In conformity with this requirement a number of exchanges have already been made, and lists or rolls are now in course of preparation in the office of the commissary-general of prisoners embracing the names of sutlers and sutler's clerks, with a view top their exchange, which will be perfected as soon as possible, and no time will be lost in effecting the exchange. The rolls now in preparation will embrace all classes of citizens referred to in the cartel.

I have the honor to be, very respectfully, your obedient servant,

E. A. HITCHCOCK,

Major-General of Vols., Commissioner for Exchange of Prisoners.

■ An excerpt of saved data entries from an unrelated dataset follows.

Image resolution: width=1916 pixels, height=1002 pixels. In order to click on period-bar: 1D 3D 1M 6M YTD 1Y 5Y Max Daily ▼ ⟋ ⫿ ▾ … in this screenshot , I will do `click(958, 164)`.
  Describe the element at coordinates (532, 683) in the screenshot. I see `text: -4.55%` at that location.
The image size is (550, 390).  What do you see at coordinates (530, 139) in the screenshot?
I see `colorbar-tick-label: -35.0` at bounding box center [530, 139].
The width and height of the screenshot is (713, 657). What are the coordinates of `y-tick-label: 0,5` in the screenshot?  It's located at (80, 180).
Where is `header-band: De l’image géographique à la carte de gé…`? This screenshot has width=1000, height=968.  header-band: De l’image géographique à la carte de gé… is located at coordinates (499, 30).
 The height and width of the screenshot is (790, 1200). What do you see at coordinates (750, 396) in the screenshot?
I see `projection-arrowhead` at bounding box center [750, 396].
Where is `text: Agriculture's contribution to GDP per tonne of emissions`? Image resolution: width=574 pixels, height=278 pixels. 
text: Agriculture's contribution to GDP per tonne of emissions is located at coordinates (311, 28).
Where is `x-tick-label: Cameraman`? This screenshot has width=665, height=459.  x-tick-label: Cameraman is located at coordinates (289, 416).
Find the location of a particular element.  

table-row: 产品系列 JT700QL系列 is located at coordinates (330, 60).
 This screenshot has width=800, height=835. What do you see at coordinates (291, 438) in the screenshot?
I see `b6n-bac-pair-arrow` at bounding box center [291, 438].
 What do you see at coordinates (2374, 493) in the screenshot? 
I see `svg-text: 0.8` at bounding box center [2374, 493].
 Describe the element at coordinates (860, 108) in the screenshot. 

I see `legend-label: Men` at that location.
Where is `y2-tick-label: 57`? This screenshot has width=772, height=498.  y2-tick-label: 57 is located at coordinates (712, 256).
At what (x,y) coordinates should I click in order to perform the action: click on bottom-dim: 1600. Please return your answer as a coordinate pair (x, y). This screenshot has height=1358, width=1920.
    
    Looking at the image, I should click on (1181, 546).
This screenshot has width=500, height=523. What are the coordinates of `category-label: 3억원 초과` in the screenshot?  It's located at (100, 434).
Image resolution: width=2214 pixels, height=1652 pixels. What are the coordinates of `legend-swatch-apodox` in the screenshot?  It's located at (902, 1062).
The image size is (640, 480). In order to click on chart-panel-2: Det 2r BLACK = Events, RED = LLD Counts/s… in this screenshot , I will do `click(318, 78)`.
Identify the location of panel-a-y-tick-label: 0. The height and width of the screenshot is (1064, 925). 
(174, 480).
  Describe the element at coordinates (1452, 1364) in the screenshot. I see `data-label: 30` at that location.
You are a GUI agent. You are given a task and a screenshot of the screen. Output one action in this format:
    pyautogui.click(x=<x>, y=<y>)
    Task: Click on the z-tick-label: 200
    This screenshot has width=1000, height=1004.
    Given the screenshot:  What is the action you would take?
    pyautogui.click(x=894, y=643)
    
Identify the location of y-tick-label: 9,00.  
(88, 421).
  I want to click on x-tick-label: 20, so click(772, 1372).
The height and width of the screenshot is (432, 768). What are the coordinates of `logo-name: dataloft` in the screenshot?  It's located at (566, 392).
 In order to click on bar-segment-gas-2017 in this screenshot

FORT MONROE, December 17, 1862.

Hon. EDWIN M. STANTON:

There is no reason here why the women and children to go to City Point should not go now. They should, however, be sent in a transport which can proceed there without trans-shipment here. There are some women and children at Norfolk desirous of going not to return, and I ask your authority to send them. I send 550 prisoners of war to-day. I think it important that Colonel Ludlow should see you and I will send him by the Baltimore boat this evening.

JOHN A. DIX,

Major-General.

HEADQUARTERS DEPARTMENT OF THE CUMBERLAND, Nashville, December 17, 1862.

General BRAXTON BRAGG.

GENERAL: I have the honor to acknowledge the receipt of your communication of the 15th instant.

On reference to article 7, the first of the supplementary articles of the cartel, you will find that a mutual agreement between the commanders of either army is necessary to authorize the exchange of prisoners at any other than the two points designated in the article. By the course pursued by you I was compelled to receive the Hartsville prisoners. However, I merely state this in explanation of my letter without intending further to dwell on the point. But I cannot accept your statement that we have inaugurated the practice of stripping prisoners of their overcoats and blankets. I cannot even admit that it is a practice with us; on the contrary I know that we have furnished blankets and overcoats to your soldiers and we shall continue to do so.

I have the honor to be, general, your obedient servant,

W. S. ROSECRANS,

Major-General, Commanding.

HEADQUARTERS DEPARTMENT OF THE CUMBERLAND, Nashville, December 17, 1862.

General BRAXTON BRAGG.

GENERAL: I have the pleasure to acknowledge the receipt of your communication announcing the release of three of my men unlawfully captured behind a flag of truce.